**Data provided**
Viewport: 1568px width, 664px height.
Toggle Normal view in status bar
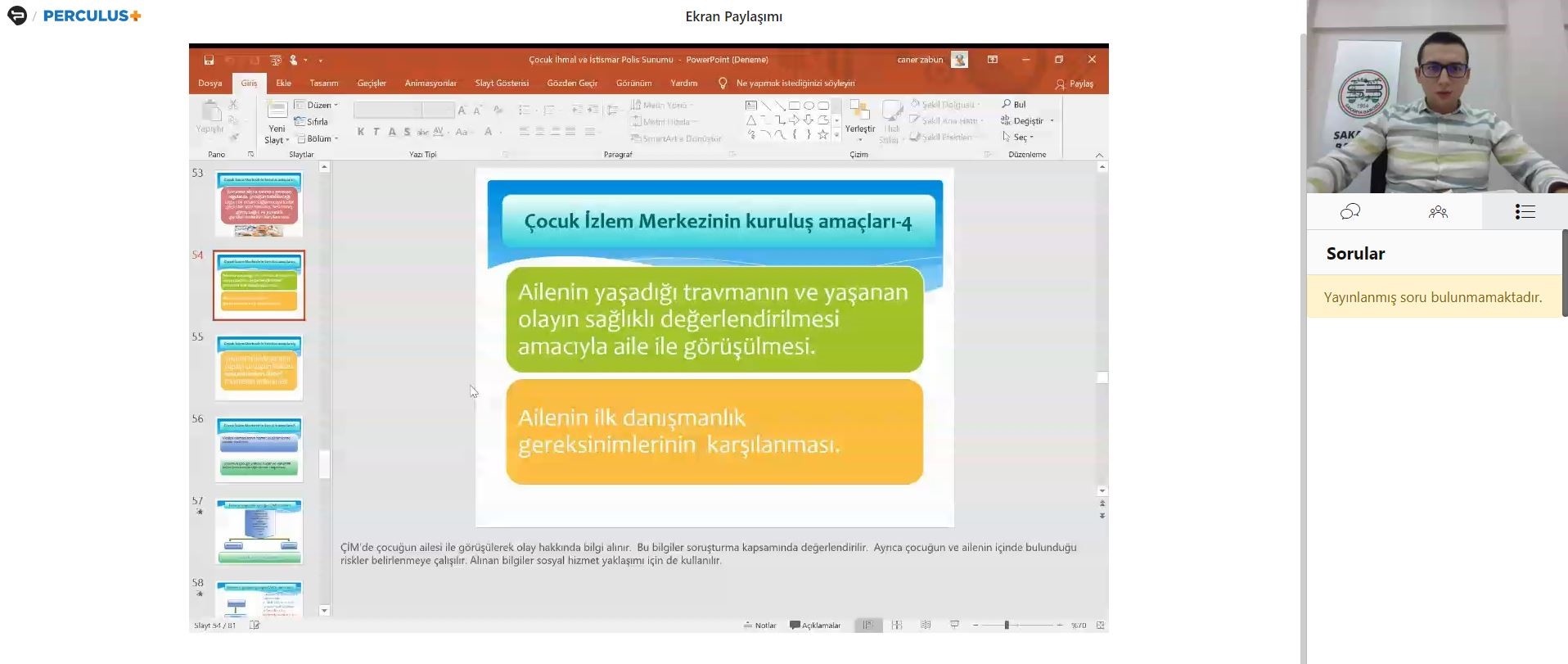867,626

...

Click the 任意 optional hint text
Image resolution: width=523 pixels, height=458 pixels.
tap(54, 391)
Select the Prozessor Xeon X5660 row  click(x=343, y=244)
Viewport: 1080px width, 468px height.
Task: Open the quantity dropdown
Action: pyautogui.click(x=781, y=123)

==

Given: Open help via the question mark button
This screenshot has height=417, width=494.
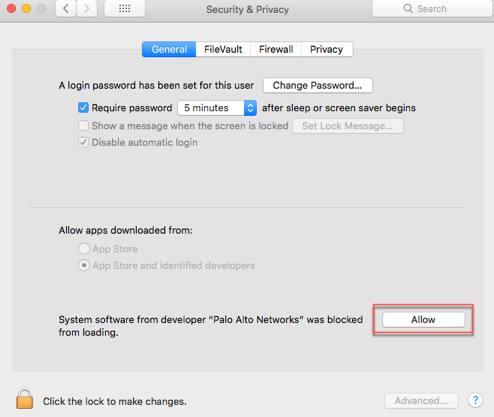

**What you will do**
Only the lines above starting at the line that holds "Given: Open help via the question mark button" and ending at the line that holds "This screenshot has height=417, width=494." are to be repeated, exactly and in full.

**Response for this exercise**
Given: Open help via the question mark button
This screenshot has height=417, width=494.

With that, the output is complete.